President Obama reiterated his belief that the only future lies in a two-state solution, ending Israeli settlement building and giving the Palestinians a country of their own. Prime Minister Netanyahu responded by avoiding all talk of settlements and a two-state agreement, instead declaring only that he is ready to talk to the Palestinian Authority on economic and security matters and reiterating his belief that no security can be achieved in the Middle East until the question of Iran's nuclear ambition has been confronted. In matters of tone, the US-Israeli relationship remains one of absolute faith. In matters of policy, the two leaders have agreed to differ.
This may have proved disappointing to those who had hoped for an early breakthrough in moves towards peace, or to those who might have hoped for some grand battle of wills. But it should not be. What the Middle East is witnessing is a new US administration determined on making peace in the region a priority, but doing so in a novel and more measured way than any of its predecessors.
Instead of concentrating on the specifics of the Israeli-Palestinian relationship, President Obama has signed up to the idea of a comprehensive peace as suggested by the Arab League in 2002, under which the whole Arab world would agree to recognise Israel on condition that it retreated to its pre-1967 borders. The drawbacks are glaring. It leaves unaddressed the problem of the Israeli settlements on the West Bank and the question of the right of return for the Palestinian diaspora. But it has the huge benefit of enveloping the most intractable bilateral difficulties in a wider agreement that could satisfy Israel's overriding security concerns and the Arab desire to settle the Palestinian question once and for all.

> **SUPPLIED DATA**:
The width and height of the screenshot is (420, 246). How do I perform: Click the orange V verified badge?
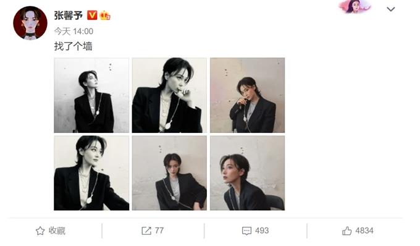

> **STATED PROBLEM A**:
Transcribe the passage on Middle East peace, starting at "This may have" and ending at "of its predecessors.".
> **STATED PROBLEM B**:
Summarize the passage on Middle East peace in two sentences.
> **STATED PROBLEM C**:
List every place name that the passage on Middle East peace uses as a noun on its own. Leave out forms that only describe something else, such as "Israeli" or "US."

> **EXERCISE ANSWER A**:
This may have proved disappointing to those who had hoped for an early breakthrough in moves towards peace, or to those who might have hoped for some grand battle of wills. But it should not be. What the Middle East is witnessing is a new US administration determined on making peace in the region a priority, but doing so in a novel and more measured way than any of its predecessors.

> **EXERCISE ANSWER B**:
President Obama backs a two-state solution and an end to Israeli settlement building, while Prime Minister Netanyahu offers only economic and security talks with the Palestinian Authority and stresses the threat of Iran's nuclear ambition, so the two leaders agree in tone but differ on policy. The passage argues that this should not disappoint, because Obama is pursuing peace in a more measured way by endorsing the Arab League's 2002 proposal for comprehensive peace, which leaves the settlements and the right of return unaddressed but could meet both Israel's security concerns and the Arab desire to settle the Palestinian question.

> **EXERCISE ANSWER C**:
Middle East, Iran, Israel, West Bank